Brief A: From the coral reef fish review, copy the passage starting with "Paper Reviewed" and going on through "Biology 23: 307-317.".
Brief B: Decide whether each statement agrees with the coral reef fish review, answering yes or no and quoting the words of the review that settle it: (i) The damselfish offspring were reared for two generations. (ii) Net aerobic scope was positively correlated with weight. (iii) The Thor and Dupont study concerns a planktonic copepod.

Excerpt to read:
========================================================================
Paper Reviewed
Munday, P.L., Donelson, J.M. and Domingos, J.A. 2017. Potential for adaptation to climate change in a coral reef fish. Global Change Biology 23: 307-317.

In this intriguing study, Munday et al. (2017) reared offspring of wild-caught breeding pairs of the coral reef damselfish, Acanthochromis polyacanthus, for two generations at current-day and two elevated temperature treatments (+1.5 and +3.0°C)," consistent with current climate change predictions, while "length, weight, body condition and metabolic traits (resting and maximum metabolic rate and net aerobic scope) were measured at four stages of juvenile development."

As for what they learned from this endeavor, the three Australian researchers report that "significant genotype x environment interactions indicated potential for adaptation of maximum metabolic rate and net aerobic scope at higher temperatures," noting that "net aerobic scope was negatively correlated with weight," and indicating that "any adaptation of metabolic traits at higher temperatures could be accompanied by a reduction in body size."

Last of all, Munday et al. write that their results suggest there is "a high potential for adaptation of aerobic scope to high temperatures, which could enable reef fish populations to maintain their performance as ocean temperatures rise." Indeed, they also report that "recent studies indicate that plasticity may be especially important in enabling populations of marine species to adjust to climate change," citing Salinas et al. (2013), Munday (2014), Shama et al. (2014) and Thor and Dupont (2015)," while also noting that "this type of adaptive plasticity may buffer populations against the immediate effects of environmental change and give genetic adaptation time to catch up," further citing the study of Chevin and Lande (2010).

References
Chevin, L.M. and Lande, R. 2010. When do adaptive plasticity and genetic evolution prevent extinction of a density-regulated population? Evolution 64: 1143-1150.

Munday, P.L 2014. Transgenerational acclimation of fishes to climate change and ocean acidification. F1000 Prime Reports 6: 99. doi: 10.12703/P6-99.

Shama, L.N.S., Strobel, A., Mark, F.C. and Wegner, K.M. 2014. Transgenerational plasticity in marine sticklebacks: maternal effects mediate impacts of a warming ocean. Functional Ecology 28: 1482-1493.

Thor, P. and Dupont, S. 2015. Transgenerational effects alleviate severe fecundity loss during ocean acidification in a ubiquitous planktonic copepod. Global Change Biology 21: 2261-2271.
========================================================================
Extracted information:
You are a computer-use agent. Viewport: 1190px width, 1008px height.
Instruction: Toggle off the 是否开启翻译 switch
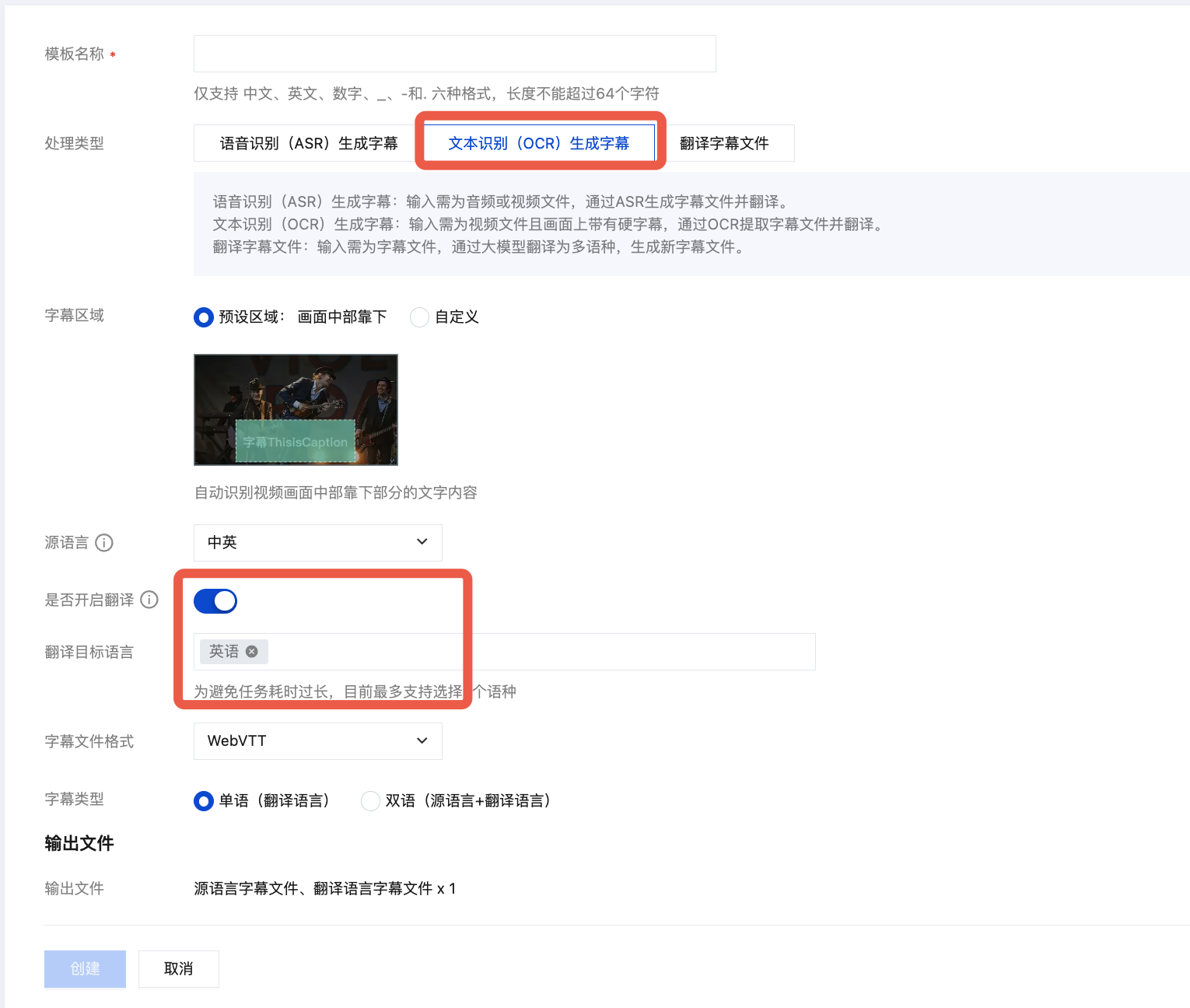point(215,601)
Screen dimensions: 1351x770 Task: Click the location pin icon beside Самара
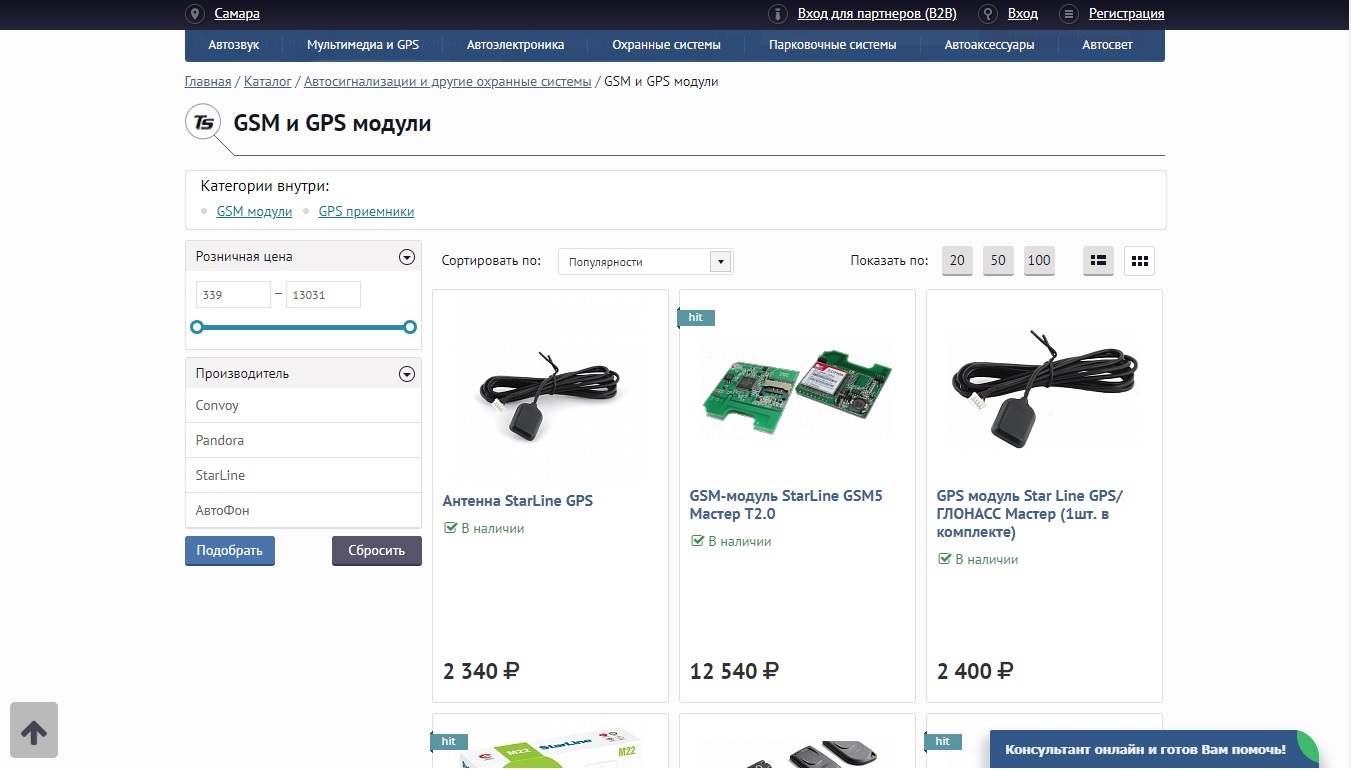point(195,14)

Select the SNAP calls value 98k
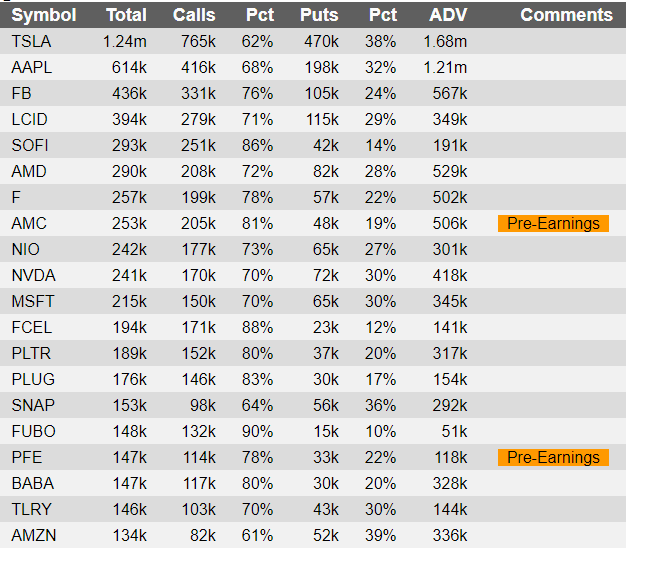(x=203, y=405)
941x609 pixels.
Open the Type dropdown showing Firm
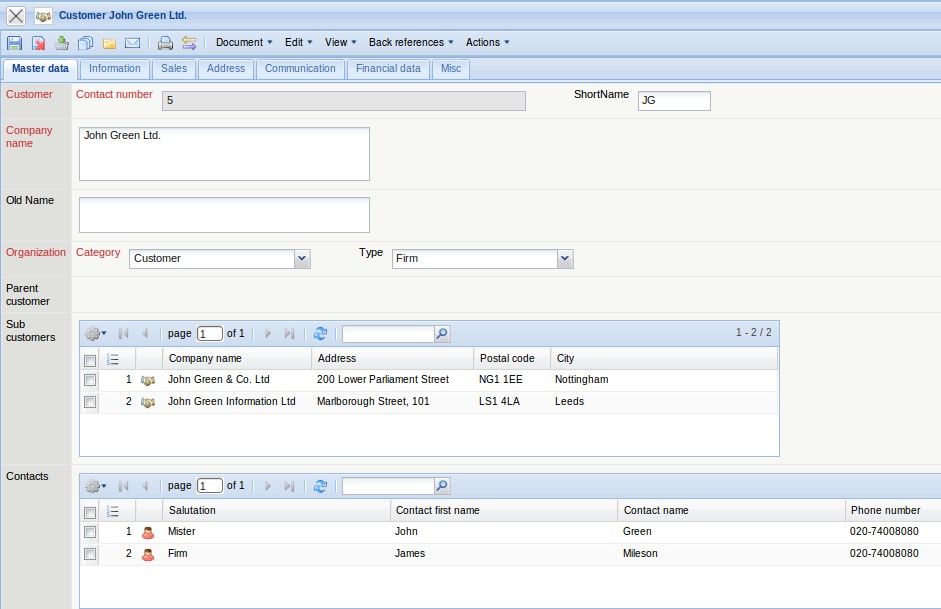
========================================================================
Problem solution A:
Paper Reviewed
Munday, P.L., Donelson, J.M. and Domingos, J.A. 2017. Potential for adaptation to climate change in a coral reef fish. Global Change Biology 23: 307-317.

Problem solution B:
(i) Yes: "for two generations at current-day and two elevated temperature treatments"
(ii) No: "net aerobic scope was negatively correlated with weight"
(iii) Yes: "Transgenerational effects alleviate severe fecundity loss during ocean acidification in a ubiquitous planktonic copepod"